As we first reported in January, more than 250 homeowners at the time sought authorization to install emergency rip rap to protect their property against record-high water levels.

As water levels on Lake Michigan and the bay continue to set all-time record highs with each month that passes, anxiety along the shoreline is rising too.

"Banks are washing out. Their trees are looking like they're going to fall or they're already tipping in. They want to save the old mature trees. Maybe the erosion is getting to the point where they think they may lose a structure or it's getting close to something, they're just not comfortable with what could happen next," says Crystal von Holdt, DNR Water Management Specialist.

And every time the wind blows hard, von Holdt is fielding calls and explaining to property owners how they can fill out a one-page emergency permit application form, and begin work immediately to shore up their shoreline.

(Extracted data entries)

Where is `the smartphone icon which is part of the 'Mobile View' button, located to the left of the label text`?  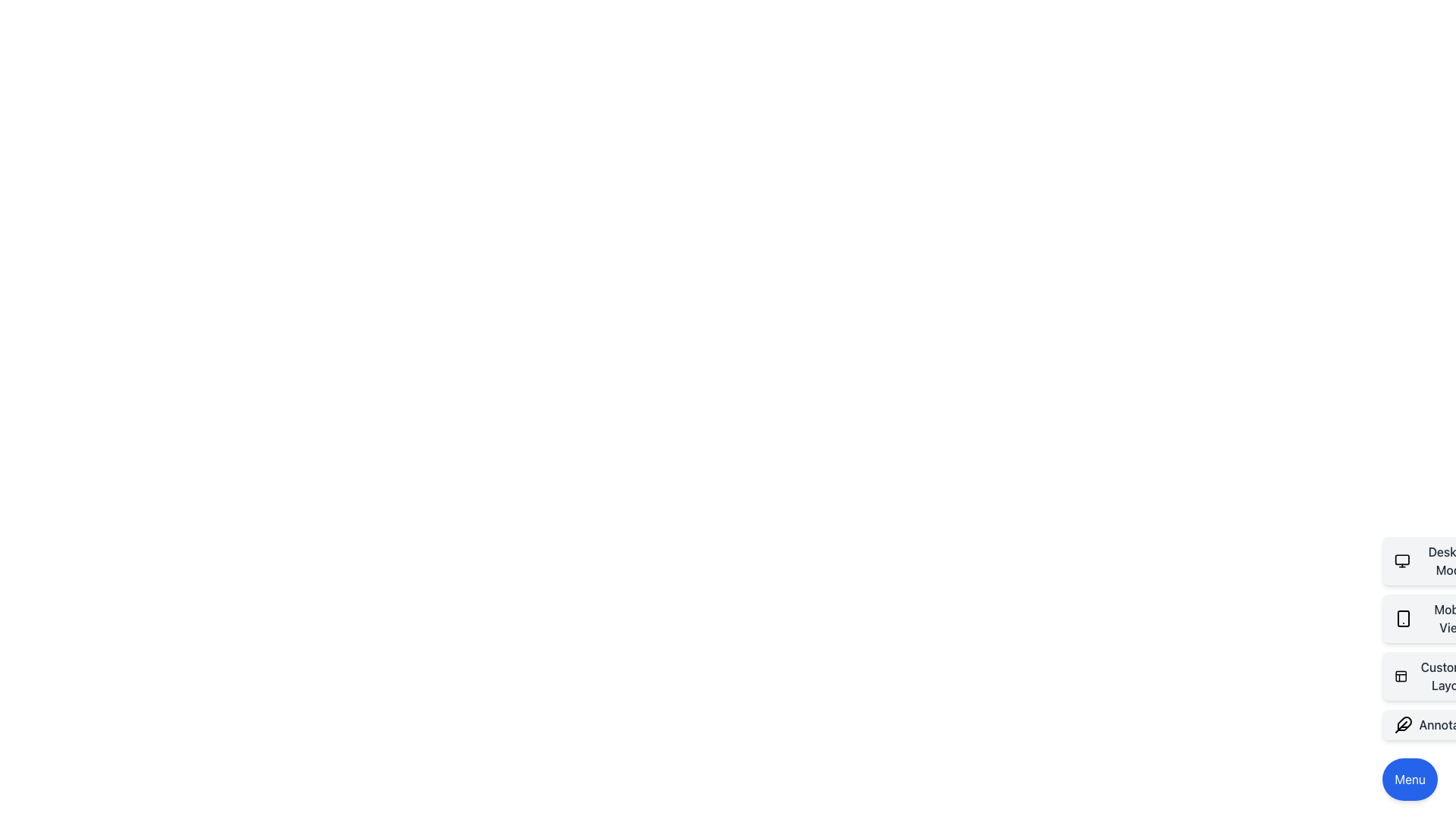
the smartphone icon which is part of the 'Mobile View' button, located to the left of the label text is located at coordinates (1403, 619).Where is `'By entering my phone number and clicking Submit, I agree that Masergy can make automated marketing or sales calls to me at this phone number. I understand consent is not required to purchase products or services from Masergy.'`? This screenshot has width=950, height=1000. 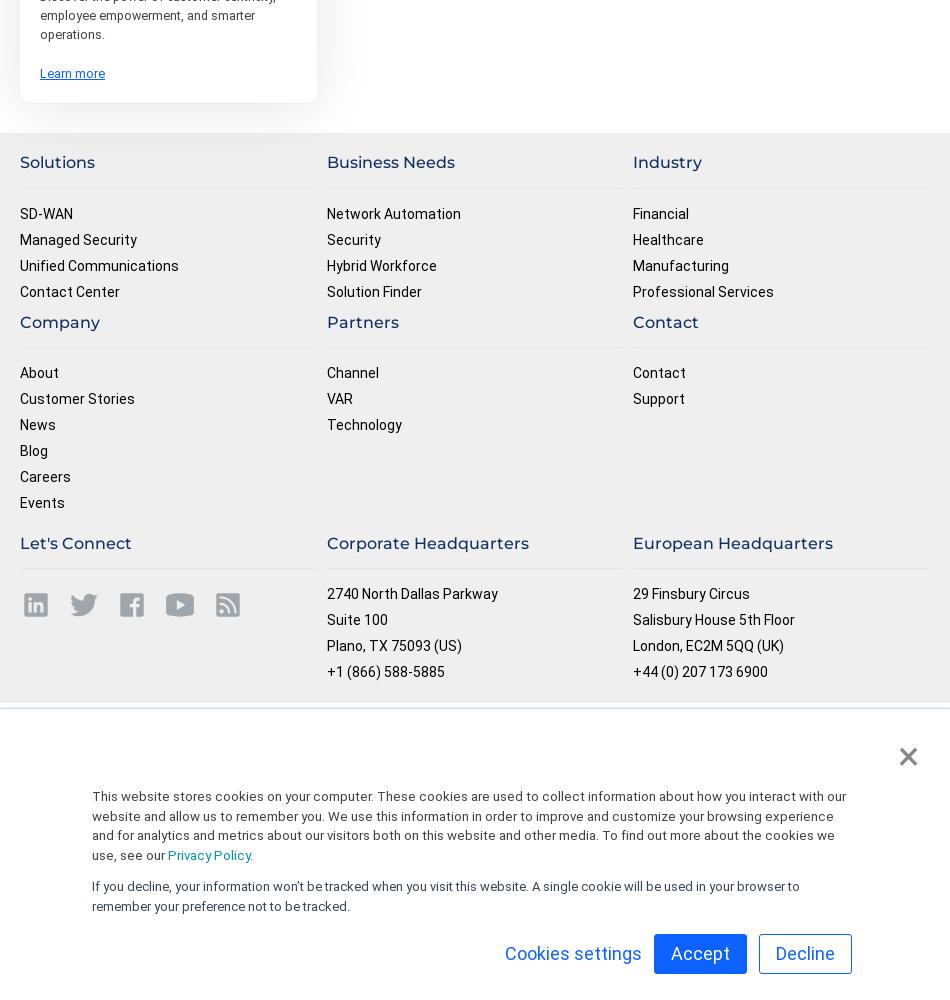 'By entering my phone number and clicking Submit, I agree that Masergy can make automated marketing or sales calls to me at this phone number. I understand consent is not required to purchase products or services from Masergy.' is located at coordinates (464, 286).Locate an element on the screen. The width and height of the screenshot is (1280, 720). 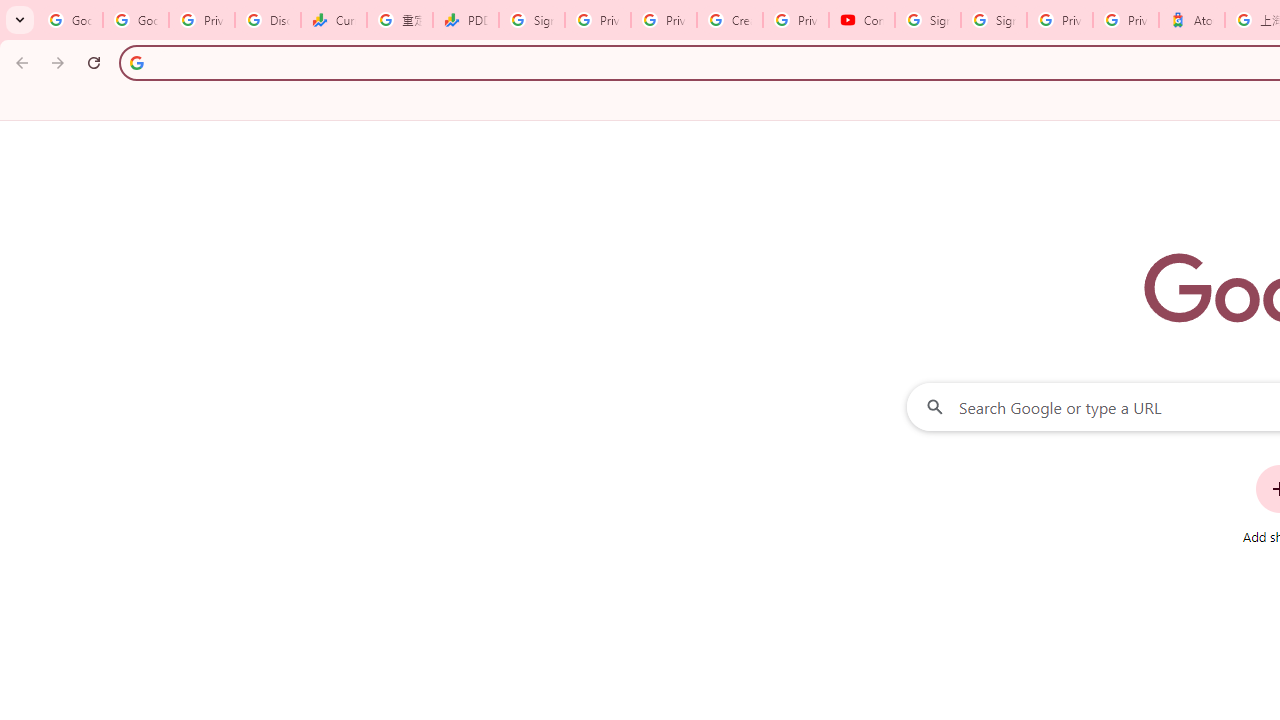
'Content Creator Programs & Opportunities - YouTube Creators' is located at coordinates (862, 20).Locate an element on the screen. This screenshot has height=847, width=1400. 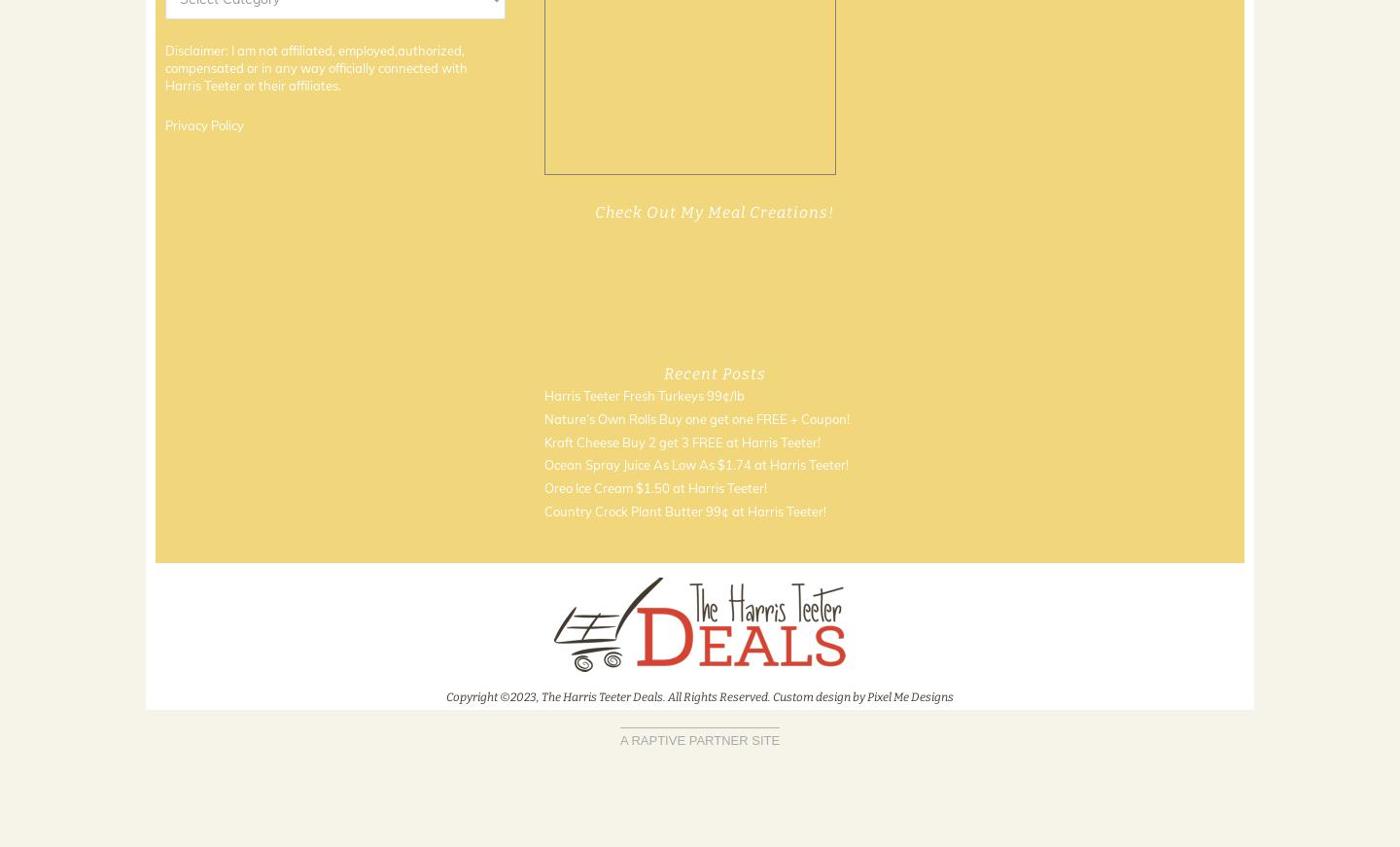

* _INSTRUCTIONS_
**a)** From the article on Lake Michigan shoreline erosion, extract the passage starting with "And every time" and going on through "up their shoreline.".
**b)** Translate this sentence from the article on Lake Michigan shoreline erosion into Spanish: "As water levels on Lake Michigan and the bay continue to set all-time record highs with each month that passes, anxiety along the shoreline is rising too."
**c)** Write the next part of the article on Lake Michigan shoreline erosion, picking up after its final sentence.
The data is not needed for any of this work.

* _EXERCISE ANSWERS_
**a)**
And every time the wind blows hard, von Holdt is fielding calls and explaining to property owners how they can fill out a one-page emergency permit application form, and begin work immediately to shore up their shoreline.

**b)** A medida que los niveles del agua del lago Michigan y de la bahía siguen marcando récords históricos con cada mes que pasa, la ansiedad a lo largo de la costa también aumenta.

**c)**
"Every storm event brings a new group of people contacting me. Some people are still trying to wait it out, if there aren't structures at imminent risk I offer the option for people to consider maybe wait and see what happens, you might not have to spend all of that time and money," says von Holdt.

Through at least the end of the year, von Holdt says she expects her phone to continue ringing.

And on a historical note, she points out there's a big difference from the time when the previous high water marks were set.

"The high water from the mid-80's was also quite high, but from what I gathered from people, they had fewer storms in the mid-80's, and we're seeing a lot more storm events, so we're feeling way more damage and flooding and risk for shorelines washing away and structures being damaged," says von Holdt.